In one of the midlevel groups, fifth-graders gathered in small groups to discuss "The Sign of the Beaver," a novel about a pioneer boy who learns survival skills from an Indian friend.
"When you’re doing this, you can really get into the book and you can really explain your thoughts and your feelings," said Melissa Aldana.
Students who need help with basic skills use Corrective Reading, another SRA/McGraw-Hill curriculum being picked up in many Charlotte-Mecklenburg schools.
Here, teachers literally read from a script, which is designed to reinforce skills, boost comprehension and make sure the group doesn’t move on until everyone has mastered the lesson.
For a recent story about a baseball pitcher, the lesson started with a review of the ou sound in shout and pound and the tch sound in catch and pitch. Then the students took turns reading paragraphs out loud. If they skipped or misread a word, the teacher corrected it and asked them to start the sentence over.
"A lot of times they will rush to read," explained teacher assistant Pam Jones, leading a fourth-grade group. "This helps them focus on the text on the page."
Every few paragraphs, Jones read questions from her manual to make sure the kids had understood. What happened to the first batter? What kind of pitch did Art throw to the second batter?
Becky Kelly and Carrie Stoehr, Hawk Ridge’s reading specialists, marveled as they listened, hearing children who used to flounder read with confidence. The fifth grade started with two Corrective Reading groups in November; one group has already advanced to the next level, the "intervention" group.
Beam, a former special education teacher, takes one of the intervention groups when the fourth grade splits up for reading. When everyone stayed together, it was tough to focus on the kids who need a little extra help.
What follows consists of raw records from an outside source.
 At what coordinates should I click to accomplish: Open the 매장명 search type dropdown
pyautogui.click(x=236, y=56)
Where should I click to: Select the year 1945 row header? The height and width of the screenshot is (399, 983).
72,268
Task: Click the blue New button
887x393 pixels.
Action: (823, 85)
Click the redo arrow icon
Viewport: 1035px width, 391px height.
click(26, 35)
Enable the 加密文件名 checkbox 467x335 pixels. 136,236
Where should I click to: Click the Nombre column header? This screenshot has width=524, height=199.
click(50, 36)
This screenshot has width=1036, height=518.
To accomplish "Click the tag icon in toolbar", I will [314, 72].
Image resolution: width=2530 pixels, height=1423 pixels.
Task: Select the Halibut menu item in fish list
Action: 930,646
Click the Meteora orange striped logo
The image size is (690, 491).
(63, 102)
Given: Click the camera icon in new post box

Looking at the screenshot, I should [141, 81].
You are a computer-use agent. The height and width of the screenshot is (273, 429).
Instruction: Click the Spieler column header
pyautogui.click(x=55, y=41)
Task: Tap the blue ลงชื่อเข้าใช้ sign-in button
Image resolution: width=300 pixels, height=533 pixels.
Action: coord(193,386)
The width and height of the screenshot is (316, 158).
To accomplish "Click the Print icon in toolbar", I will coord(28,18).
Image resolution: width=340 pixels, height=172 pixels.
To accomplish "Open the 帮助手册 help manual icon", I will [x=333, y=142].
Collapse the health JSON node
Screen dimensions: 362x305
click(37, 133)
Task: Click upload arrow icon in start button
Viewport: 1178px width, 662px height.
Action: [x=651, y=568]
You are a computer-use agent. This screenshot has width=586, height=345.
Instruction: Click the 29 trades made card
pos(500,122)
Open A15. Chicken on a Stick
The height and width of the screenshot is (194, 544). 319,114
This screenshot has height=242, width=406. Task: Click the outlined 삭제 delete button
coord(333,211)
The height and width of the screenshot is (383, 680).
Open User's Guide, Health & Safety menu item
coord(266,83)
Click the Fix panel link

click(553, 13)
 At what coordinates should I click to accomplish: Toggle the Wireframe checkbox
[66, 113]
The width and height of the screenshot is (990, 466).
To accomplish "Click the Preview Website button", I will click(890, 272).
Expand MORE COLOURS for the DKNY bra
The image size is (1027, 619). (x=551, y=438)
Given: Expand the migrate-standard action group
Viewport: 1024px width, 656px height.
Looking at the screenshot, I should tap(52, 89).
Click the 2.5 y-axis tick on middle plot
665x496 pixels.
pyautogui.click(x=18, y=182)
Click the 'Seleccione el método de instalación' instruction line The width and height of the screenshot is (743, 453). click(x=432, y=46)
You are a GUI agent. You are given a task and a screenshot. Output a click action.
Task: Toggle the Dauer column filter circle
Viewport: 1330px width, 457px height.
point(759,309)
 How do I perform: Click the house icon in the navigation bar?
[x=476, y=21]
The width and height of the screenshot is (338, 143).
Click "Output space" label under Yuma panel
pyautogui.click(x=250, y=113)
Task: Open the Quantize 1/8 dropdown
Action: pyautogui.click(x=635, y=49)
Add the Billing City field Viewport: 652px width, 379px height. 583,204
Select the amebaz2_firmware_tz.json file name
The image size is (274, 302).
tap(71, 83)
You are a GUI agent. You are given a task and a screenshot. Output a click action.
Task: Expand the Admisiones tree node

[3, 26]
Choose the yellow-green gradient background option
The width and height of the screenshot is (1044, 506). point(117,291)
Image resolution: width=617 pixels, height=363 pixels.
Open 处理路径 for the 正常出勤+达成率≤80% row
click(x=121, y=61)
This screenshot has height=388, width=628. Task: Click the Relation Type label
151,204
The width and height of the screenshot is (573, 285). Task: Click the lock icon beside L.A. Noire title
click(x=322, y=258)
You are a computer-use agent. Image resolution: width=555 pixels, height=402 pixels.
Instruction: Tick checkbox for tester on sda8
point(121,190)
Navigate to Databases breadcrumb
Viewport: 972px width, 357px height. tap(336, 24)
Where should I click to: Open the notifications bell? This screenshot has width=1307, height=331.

Now she can prepare them in advance, rather than helping them catch up if they fall behind.
For instance, she introduces new vocabulary words to these kids a few days before she rolls them out for the whole class.
"These kids who never said a word before are the ones who will volunteer in class," she said proudly.
Sheppard says it’s too early to measure the effect of ability grouping, but she’s getting good reports from teachers. The proof will come in May, when students take their tests. As required by federal law, their scores will be scrutinized not only on school and grade-level averages, but on how racial groups, children with disabilities and non-English speakers fared.
"It’s certainly a little bit of a different ballgame this year," Sheppard said.